Patients receiving radiation therapy for recurrent prostate cancer after prostatectomy may have better outcomes if imaging with the positron emission tomography (PET) radiotracer fluciclovine is used to guide their treatment.
Results from an ongoing study show that assessing tumors with fluciclovine PET/CT scans leads to significant differences in the areas to receive radiotherapy, compared to conventional computed tomography (CT) or magnetic resonance imaging (MRI) techniques, with similar toxicities.
The study, “Impact of 18F-Fluciclovine PET on Target Volume Definition for Postprostatectomy Salvage Radiotherapy: Initial Findings from a Randomized Trial,” was published in The Journal of Nuclear Medicine.
“This is the first study of its kind demonstrating changes in post-surgery radiotherapy target design with advanced molecular imaging in recurrent prostate cancer, with no demonstrated increase in early radiotherapy side effects,” Ashesh B. Jani, MD, of the Winship Cancer Institute of Emory University in Atlanta, Georgia, said in a news release.

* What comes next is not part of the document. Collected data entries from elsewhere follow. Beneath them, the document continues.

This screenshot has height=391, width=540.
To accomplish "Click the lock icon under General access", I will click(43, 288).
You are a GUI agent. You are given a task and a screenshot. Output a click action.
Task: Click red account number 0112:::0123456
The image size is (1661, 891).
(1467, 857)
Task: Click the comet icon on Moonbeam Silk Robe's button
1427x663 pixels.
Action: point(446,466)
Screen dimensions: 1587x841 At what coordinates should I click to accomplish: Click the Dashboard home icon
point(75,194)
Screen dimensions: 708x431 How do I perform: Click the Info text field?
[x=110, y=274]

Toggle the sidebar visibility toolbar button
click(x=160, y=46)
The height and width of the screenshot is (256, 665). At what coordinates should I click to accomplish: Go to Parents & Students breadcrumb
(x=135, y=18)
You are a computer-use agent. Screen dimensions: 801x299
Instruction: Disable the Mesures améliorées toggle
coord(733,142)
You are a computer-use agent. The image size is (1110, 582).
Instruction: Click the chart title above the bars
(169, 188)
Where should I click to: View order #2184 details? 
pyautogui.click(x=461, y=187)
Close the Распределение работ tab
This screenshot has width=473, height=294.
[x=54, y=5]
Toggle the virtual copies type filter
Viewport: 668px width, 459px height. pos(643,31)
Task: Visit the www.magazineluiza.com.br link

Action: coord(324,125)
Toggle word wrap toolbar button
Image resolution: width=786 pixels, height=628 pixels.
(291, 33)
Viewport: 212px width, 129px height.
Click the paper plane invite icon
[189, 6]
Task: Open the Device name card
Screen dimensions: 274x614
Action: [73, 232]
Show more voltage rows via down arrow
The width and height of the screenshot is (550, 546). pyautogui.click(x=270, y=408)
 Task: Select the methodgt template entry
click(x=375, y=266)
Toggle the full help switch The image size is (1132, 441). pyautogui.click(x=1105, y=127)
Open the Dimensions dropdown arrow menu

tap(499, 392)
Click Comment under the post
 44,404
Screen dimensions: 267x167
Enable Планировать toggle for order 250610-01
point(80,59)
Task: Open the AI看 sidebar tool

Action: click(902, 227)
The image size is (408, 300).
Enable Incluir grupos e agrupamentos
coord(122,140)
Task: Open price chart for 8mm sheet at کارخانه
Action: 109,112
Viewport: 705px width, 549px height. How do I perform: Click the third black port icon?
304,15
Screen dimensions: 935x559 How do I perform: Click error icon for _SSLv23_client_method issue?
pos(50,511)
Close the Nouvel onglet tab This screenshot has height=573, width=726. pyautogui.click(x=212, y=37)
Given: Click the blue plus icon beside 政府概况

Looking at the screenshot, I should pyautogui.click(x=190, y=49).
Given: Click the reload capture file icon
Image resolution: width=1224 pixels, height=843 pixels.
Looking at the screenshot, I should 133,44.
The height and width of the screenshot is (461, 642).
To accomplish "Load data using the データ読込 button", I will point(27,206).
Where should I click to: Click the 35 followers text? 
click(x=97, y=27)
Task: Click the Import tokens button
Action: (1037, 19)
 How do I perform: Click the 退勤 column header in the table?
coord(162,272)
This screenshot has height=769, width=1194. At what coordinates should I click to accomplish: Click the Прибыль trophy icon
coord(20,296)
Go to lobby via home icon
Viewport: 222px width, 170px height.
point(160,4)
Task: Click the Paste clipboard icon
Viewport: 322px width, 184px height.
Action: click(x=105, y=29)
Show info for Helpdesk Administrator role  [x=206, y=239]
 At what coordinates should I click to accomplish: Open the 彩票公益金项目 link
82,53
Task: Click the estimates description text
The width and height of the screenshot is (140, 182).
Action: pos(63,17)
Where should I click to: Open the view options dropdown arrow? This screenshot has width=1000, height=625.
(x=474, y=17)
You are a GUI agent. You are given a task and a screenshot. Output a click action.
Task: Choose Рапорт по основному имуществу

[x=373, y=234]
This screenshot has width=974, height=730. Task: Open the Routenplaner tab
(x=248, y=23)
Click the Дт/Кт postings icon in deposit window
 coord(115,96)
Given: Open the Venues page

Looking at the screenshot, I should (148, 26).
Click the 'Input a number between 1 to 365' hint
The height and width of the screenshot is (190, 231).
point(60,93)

Radical prostatectomy and radiotherapy are the two main curative options for localized prostate cancer. Radiation therapy, in particular, can either be administered right after the surgery, or when a patient’s cancer returns following surgery.
While CT and MRI are commonly used to detect the areas of high risk that should receive radiation therapy, they have low sensitivity, and better imaging tools are needed to define the clinical target volume, or areas to receive radiotherapy.
The PET tracer fluciclovine, a synthetic amino acid analog, has shown promise in staging and restaging prostate cancer patients with high accuracy.
Researchers at Emory University designed a Phase 2/3 randomized clinical trial (NCT01666808) to evaluate whether PET/CT scans with fluciclovine could improve the selection and outcomes of patients with a strong suspicion of prostate cancer recurrence after surgery. A total of 162 patients are expected to be recruited.
So far, 96 patients have been enrolled in the trial, all of whom underwent initial treatment planning based on CT or MRI results. Then, patients were randomized to receive radiation therapy based either on that first assessment or on results from a fluciclovine PET/CT scan.
Results from this ongoing trial have shown that assessment with PET/CT scan led to significant differences in the areas to receive radiotherapy. Indeed, patients randomized to the PET/CT assessment had higher doses of radiation delivered to the penile bulb, but no differences in bladder or rectal radiation. Of note, the process did not induce significant differences in toxicity in the genital, urinary, or gastroinstestinal tracts.
But despite the differences in areas receiving radiation, longer follow-up is now required to determine if radiation therapy based on this PET tracer is better at preventing prostate cancer recurrence than standard imaging methods.